- Given problem -
Please retype all of the records below exactly, leaving out the pictures.

- Records for this task -
=====
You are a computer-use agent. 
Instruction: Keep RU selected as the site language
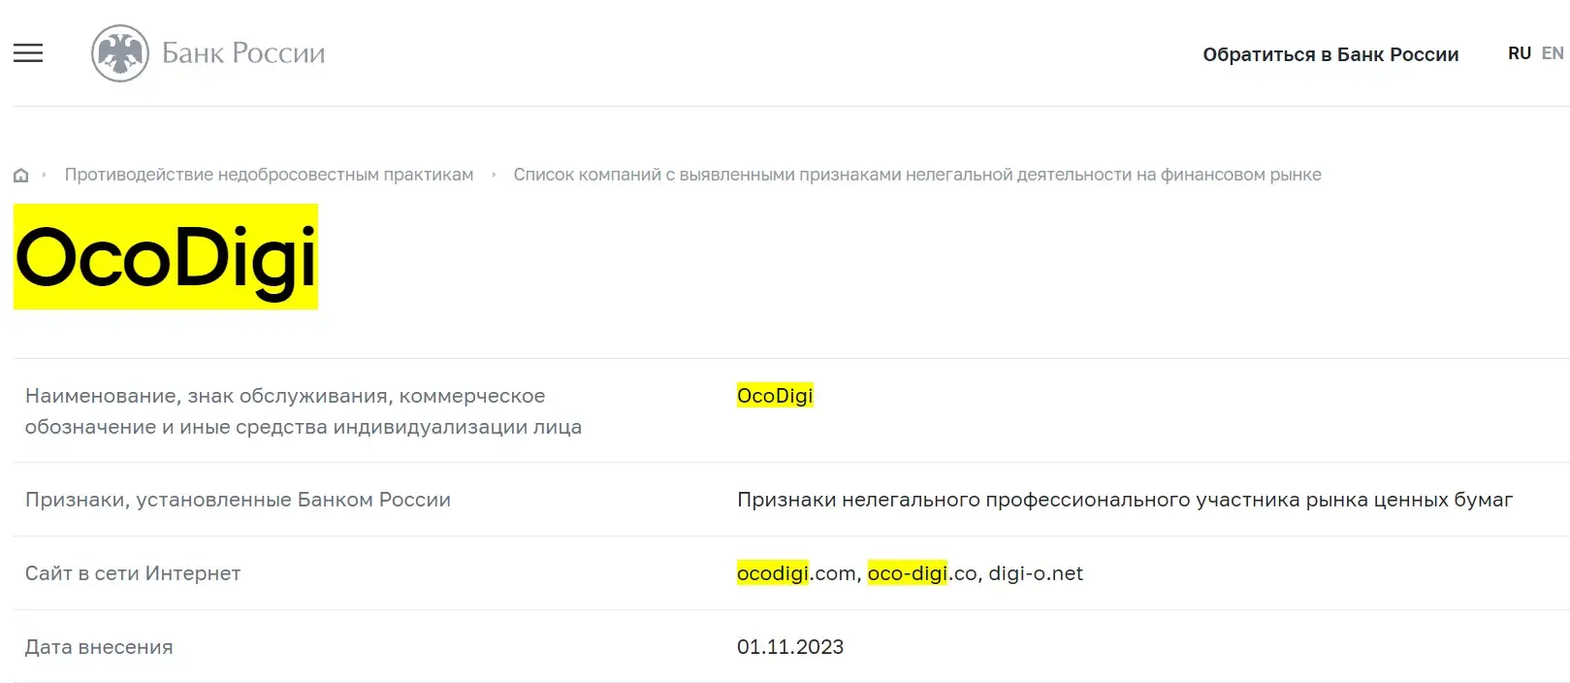coord(1519,53)
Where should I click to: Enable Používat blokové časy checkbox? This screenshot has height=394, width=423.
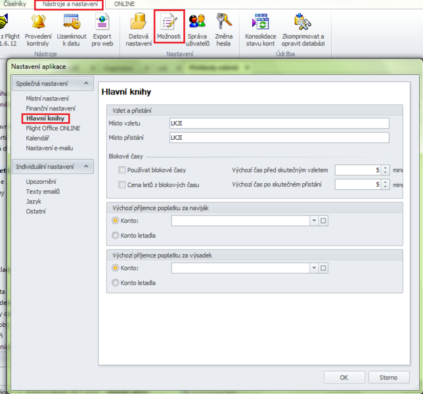122,170
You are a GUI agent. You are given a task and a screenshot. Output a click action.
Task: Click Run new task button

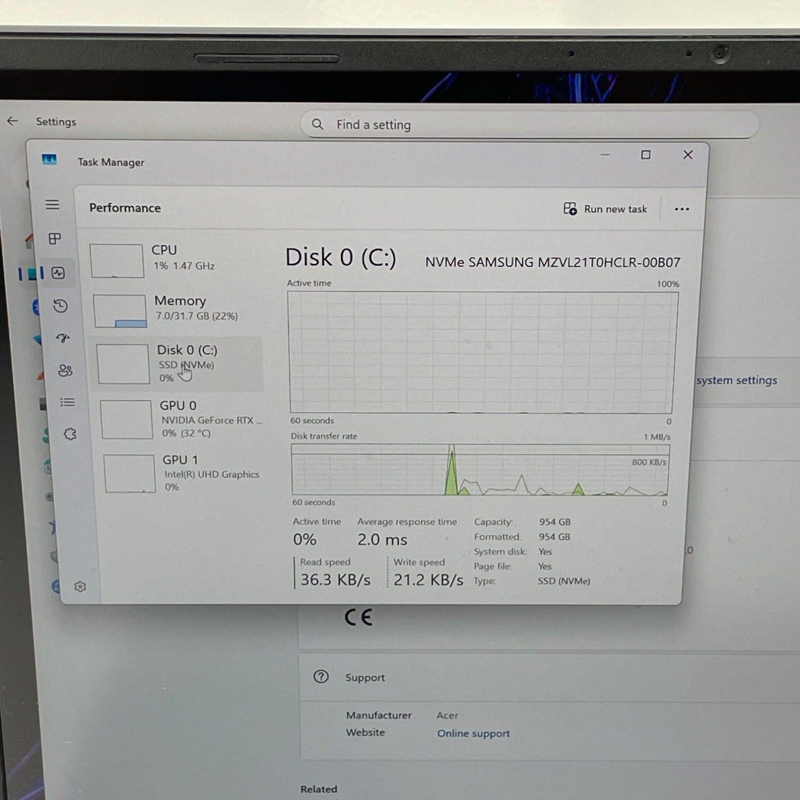(x=605, y=209)
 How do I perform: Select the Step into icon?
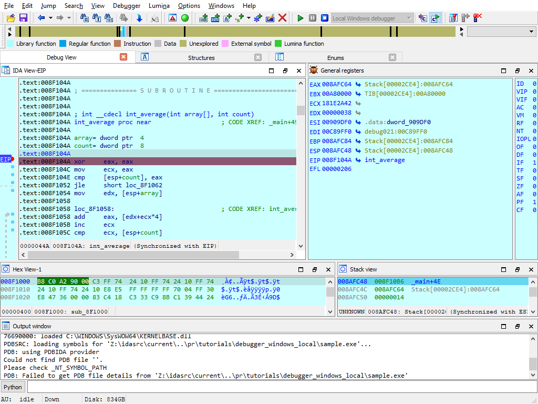click(x=422, y=17)
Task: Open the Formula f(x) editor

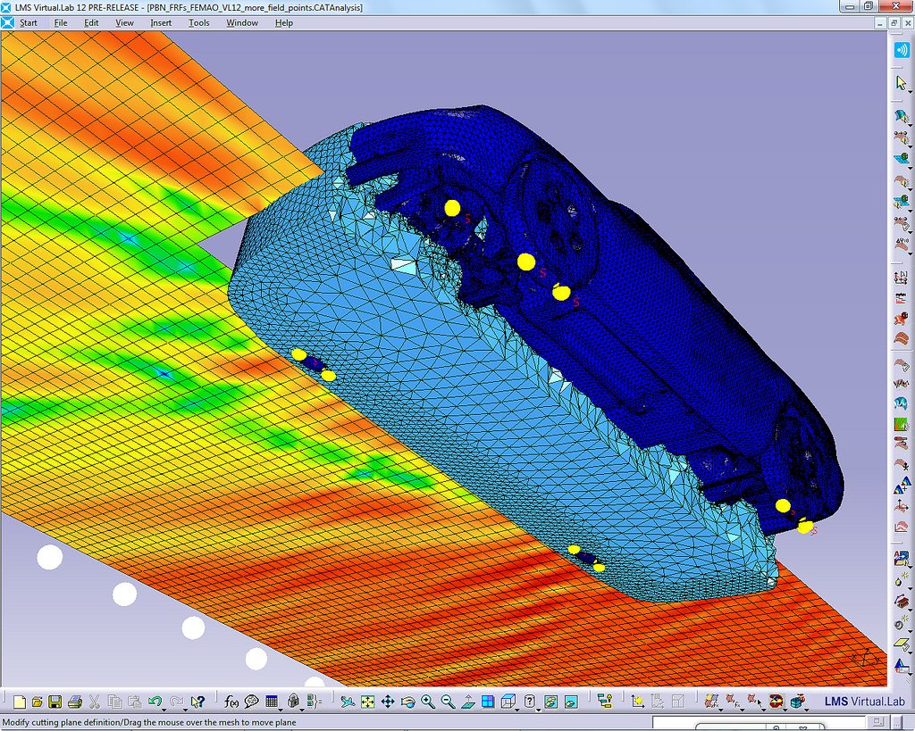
=====
- Correct result -
You are a computer-use agent. 
Instruction: Keep RU selected as the site language
coord(1519,53)
Where should I click to: Enable Používat blokové časy checkbox? This screenshot has height=394, width=423.
122,170
You are a GUI agent. You are given a task and a screenshot. Output a click action.
Task: Click Run new task button

(x=605, y=209)
 How do I perform: Select the Step into icon?
click(x=422, y=17)
Task: Open the Formula f(x) editor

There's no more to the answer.